Microsoft Artificial Intelligence (AI) could soon revolutionize data collection in the game of cricket, enhancing methods to analyze batsmen’s performance as well as the fan experience.
Partnering with former Indian cricketer Anil Kumble’s startup Spektacom, Microsoft has developed a five gram, credit card sized AI chip that can be attached to a cricket bat to transmit real-time data on four measurable parameters that will determine the efficacy of a cricket shot; quality, speed, twist, and speed. It can also measure the power transferred from the ball to the bat at the moment of impact. This data can be used by both professional and amateur players to improve performance via instant feedback. Bats fitted with the chip are referred to as ‘Powerbats.’
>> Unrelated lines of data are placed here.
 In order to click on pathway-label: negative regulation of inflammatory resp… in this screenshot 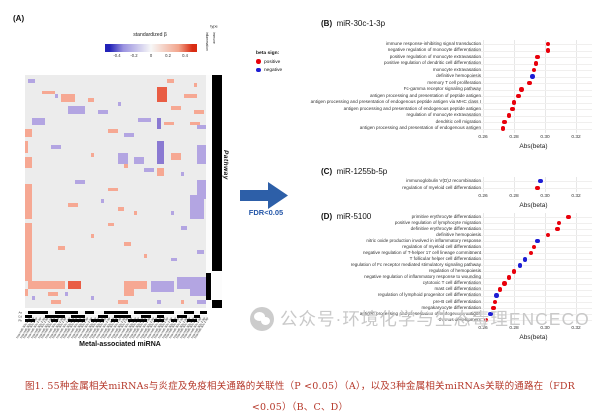, I will do `click(422, 278)`.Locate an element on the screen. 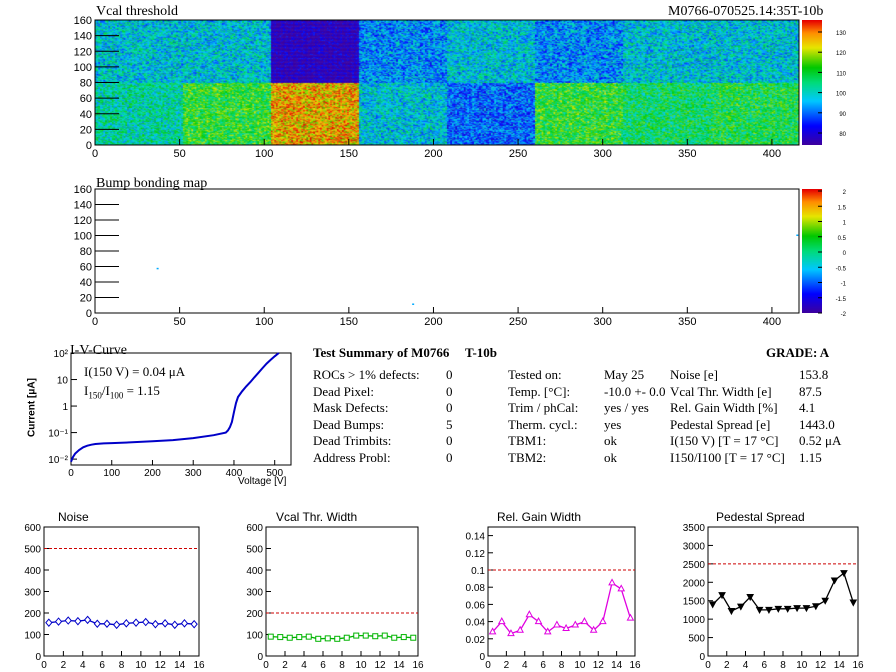  summary-label: Address Probl: is located at coordinates (352, 458).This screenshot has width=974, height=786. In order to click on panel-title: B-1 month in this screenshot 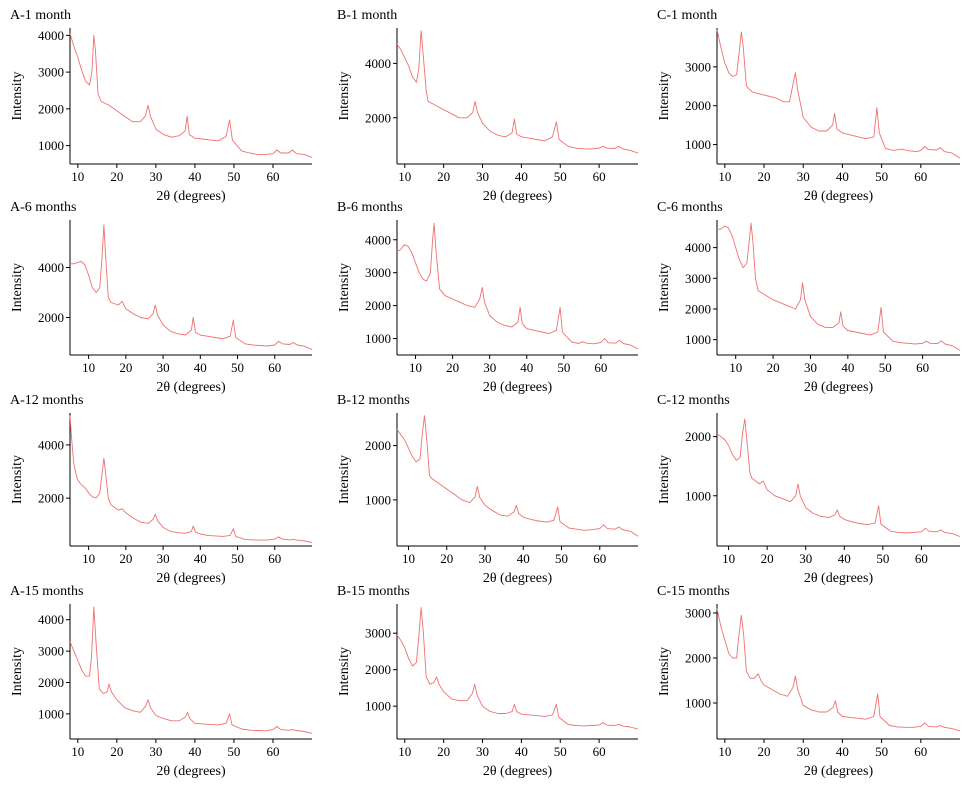, I will do `click(367, 16)`.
The data from the chip is captured and processed by Microsoft’s Azure Sphere, a Linux-based operating system created by the company for Internet of Things applications. The information is then stored in Microsoft’s Azure Cloud platform. From here the data is provided to players, coaches, trainers, broadcasters, commentators and the audience during a match (or after it). In professional games, the sticker communicates using Bluetooth Low Energy with an edge device called the Stump Box which is buried behind the wicket.
The AI stickers can be charged using any wireless charger. According to Kumble, the sticker will fully charge in 90 minutes and a single charge lasts 48 hours. The former India cricket team captain also says that the chip would not be intrusive for batsmen.
“If it’s intrusive, you wouldn’t want to use it no matter what valuable data is thrown at you. It doesn’t change the balance (of the bat) or pick-up. The data that comes out will only enhance the performance and skill,” he said.